Setting up your own business has its own set of challenges – capital being one of them. Not everyone is blessed with a financial background that would allow them to jumpstart with their own unit/practice in the industry. What would your advice be to individuals on navigating through this challenge?
Vaibhav Chhabra: Maker’s Asylum started with an initial investment of Rs. 5,000 and a table. So, I personally do not believe that monetary investment is the only driving force to start a business. My personal advice would be that if you have an idea, you need to start somewhere, because if you do not start, the idea will die in your head. The rest falls into place and especially the money part.
After 7 years of existence, Maker’s Asylum finally found an official address in December 2018. Finding an affordable place in Mumbai has been a constant challenge. Over the years, we never really had an address because none of the spaces were owned or leased by us officially. Equipment was also either donated or shared.
What are some of the challenges that you faced while setting up Maker’s Asylum and how did you overcome them?
Vaibhav Chhabra: When I started, I had no idea how a company works, I didn’t know what an organisation structure should look like and most importantly how to manage a team.

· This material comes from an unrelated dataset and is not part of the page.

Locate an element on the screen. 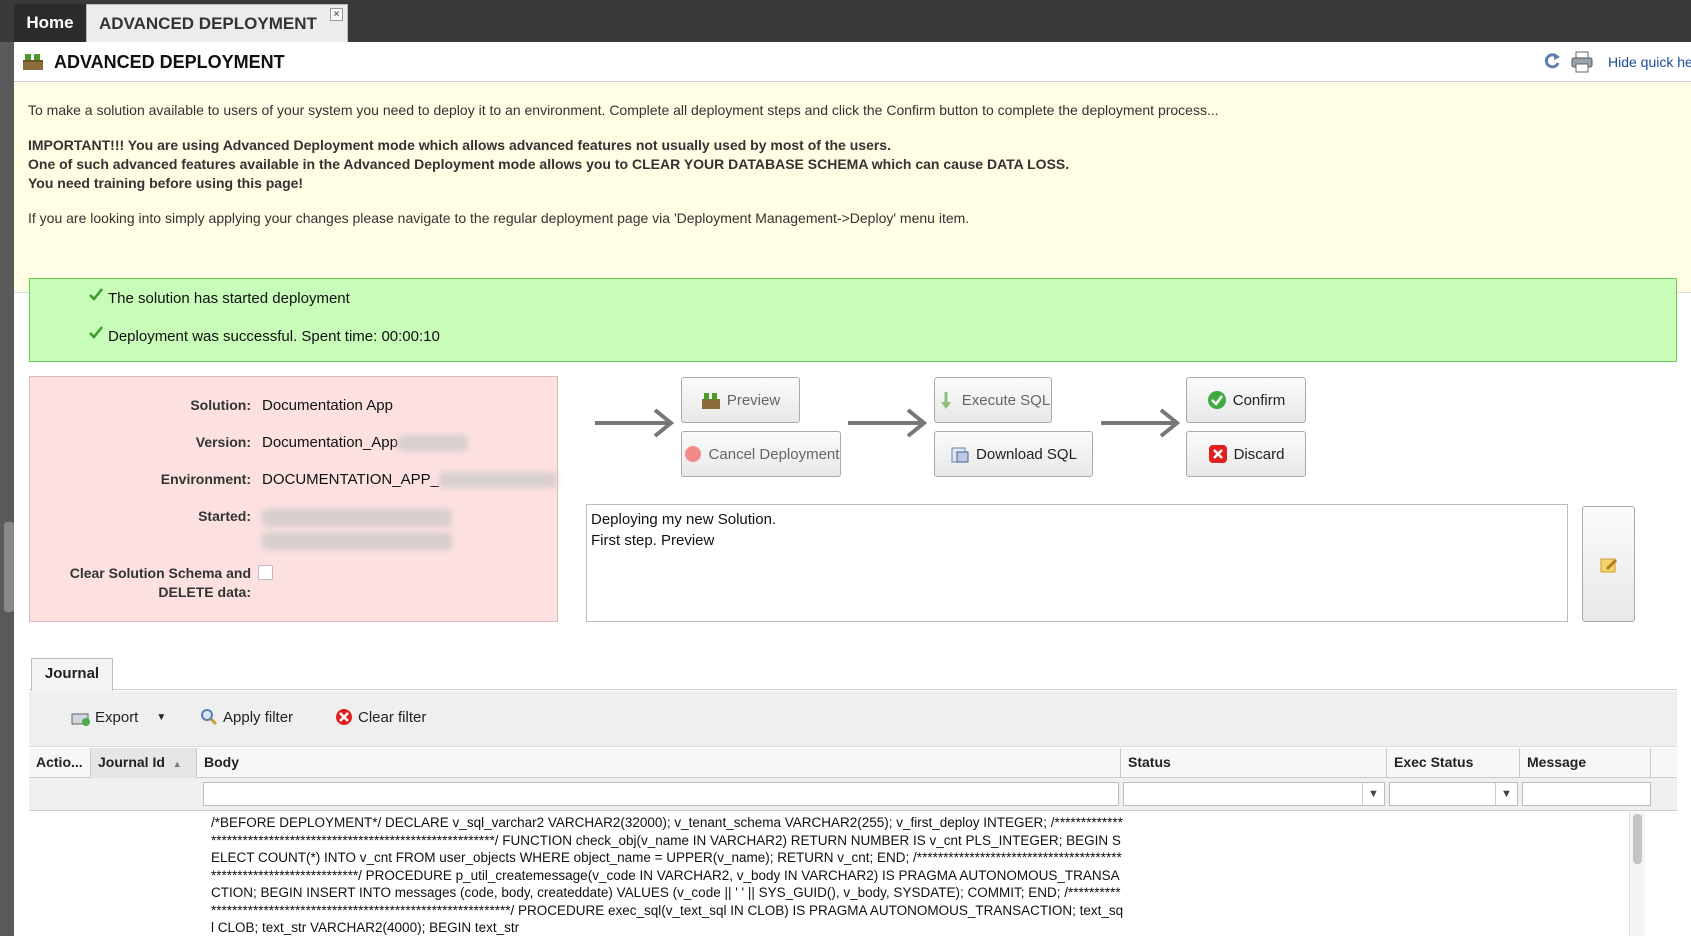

I kept trying to figure things out on a daily basis and kept learning as we grew. I started the organisation as a Foundation and realised how difficult it is to run one, so I created a proprietorship and a private limited company to then function as a social enterprise.
But trust me, this did not come easy. Learning how taxes work, the legal implications of running a business, paying tax, took a lot of time. While I was learning to sustain the operations of Maker’s Asylum, I was also learning the responsibility of hiring people at the space. It is a big thing that employees trust in your organisation and give it all they have got, and it was my job as a Founder to make sure I find ways to use their talent and get enough funds to pay their salaries on time.
I took zero salary from Maker’s Asylum for the first 3 years of its operations and survived solely on my savings from EyeNetra and support from my family. I had made a promise to myself that I would pay myself once all my employees had a decent salary.
Most of the marketing done for Maker’s Asylum was through public lectures, where I would go to colleges and inspire people to make, or through social media and word of mouth. Hence, there was never really a budget for marketing.
Eventually, people started talking about us on media and that really helped spread the word much faster. So in short, we had no money, no space, and no tools when we started Maker’s Asylum, and all the spaces have been built by the members themselves!
Maker’s Asylum is currently located in Mumbai, New Delhi, Kochi (in collaboration with STEAG Energy Services) and in Jaipur (in collaboration with the French Embassy in India). The community space plans to digitise its courses with learning hardware that can go to everyone’s home and also hopes to expand globally.